=== Begin Enclosure ===

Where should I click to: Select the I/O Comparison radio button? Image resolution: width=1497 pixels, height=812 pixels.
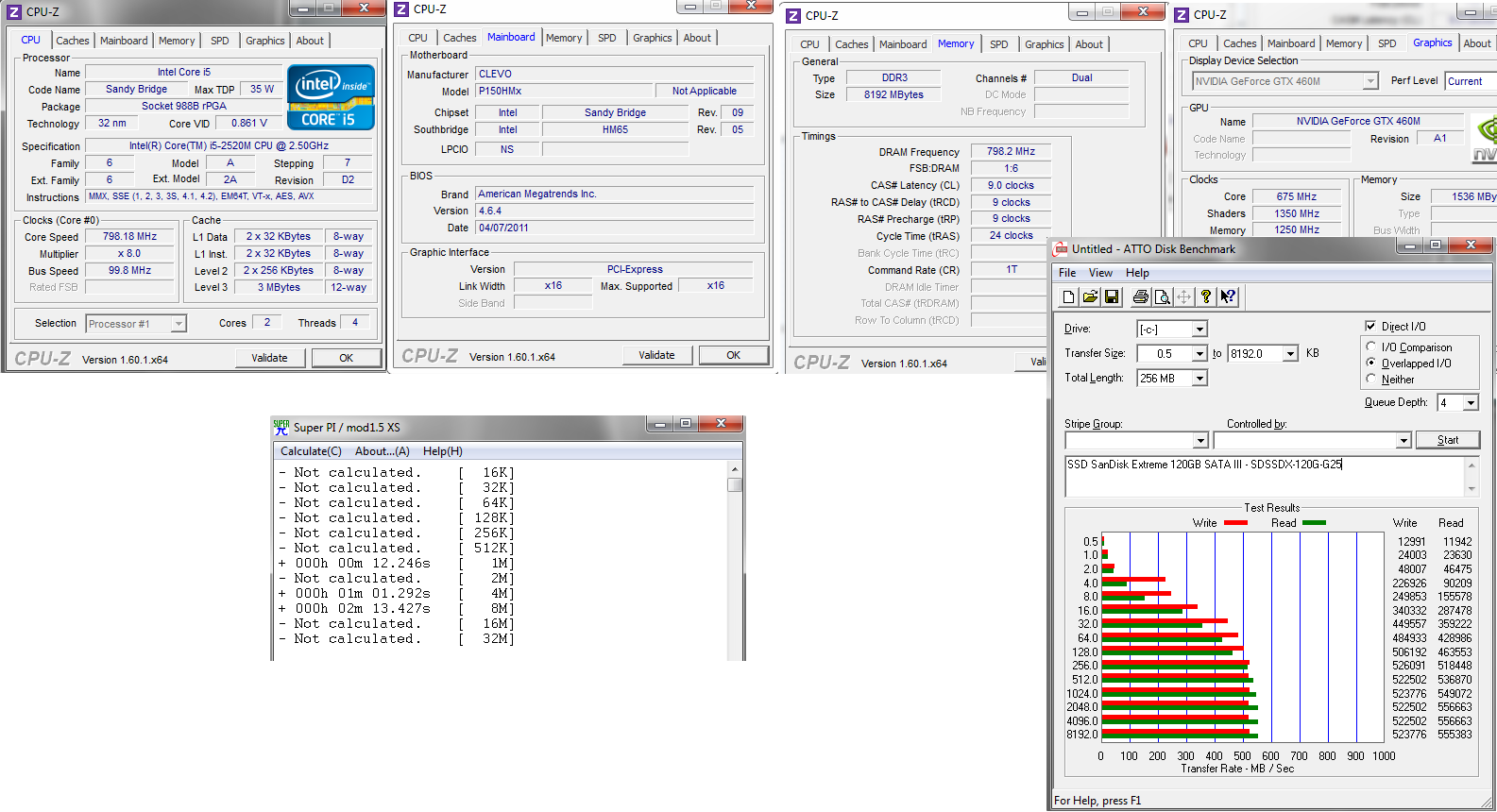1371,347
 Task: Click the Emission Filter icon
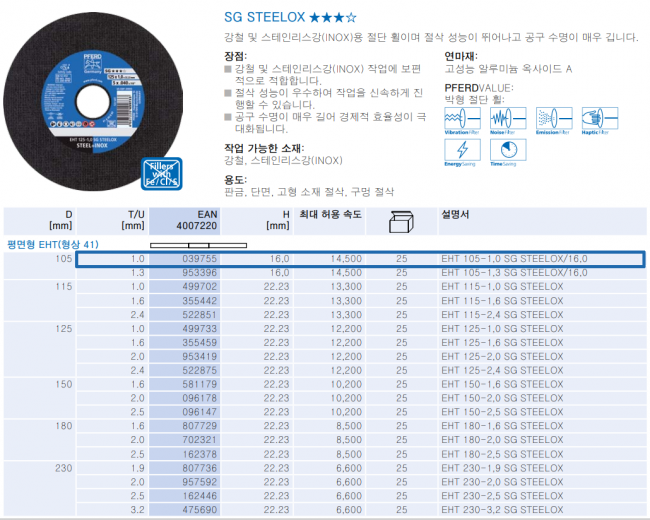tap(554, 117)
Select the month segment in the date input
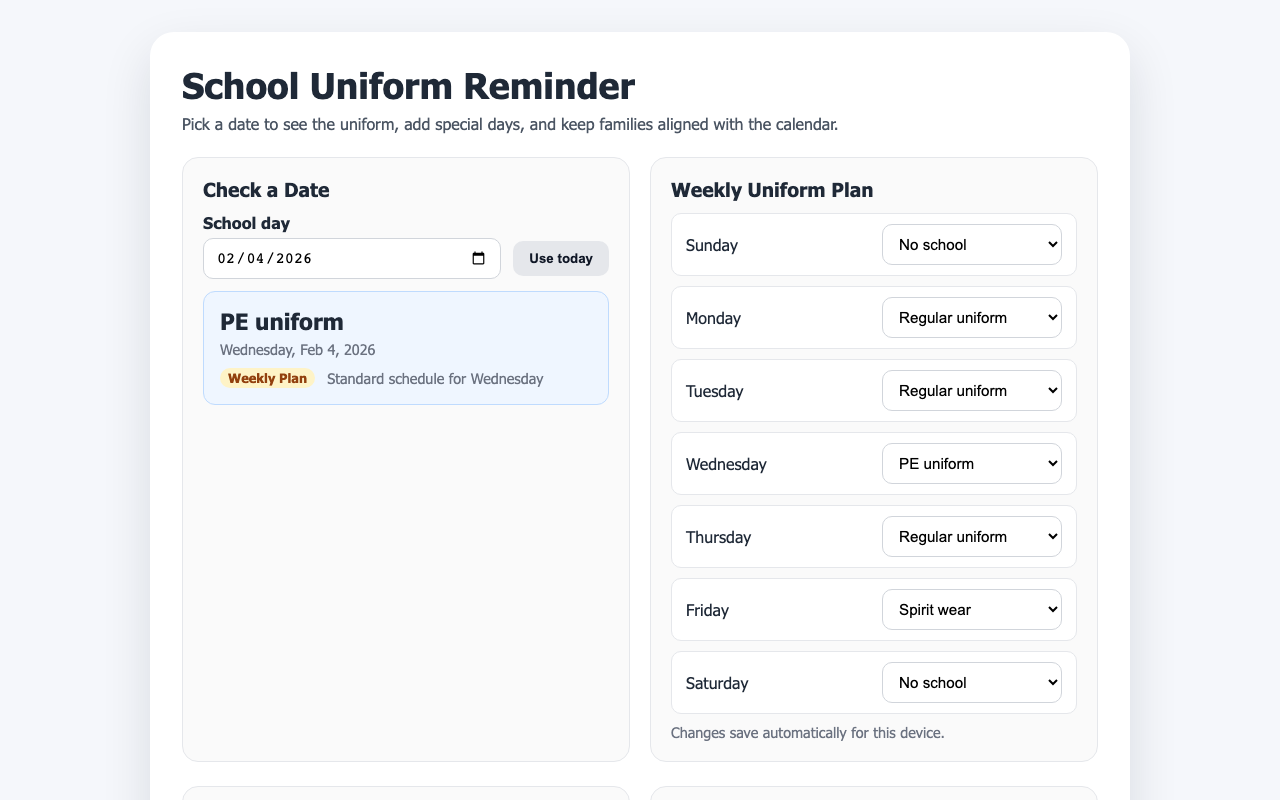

=== End Enclosure ===

> _Task_: Return every record exactly, leaving out the pictures.

> _Written answer_:
Where should I click to: Select the I/O Comparison radio button? Image resolution: width=1497 pixels, height=812 pixels.
1371,347
 Task: Click the Emission Filter icon
tap(554, 117)
Select the month segment in the date input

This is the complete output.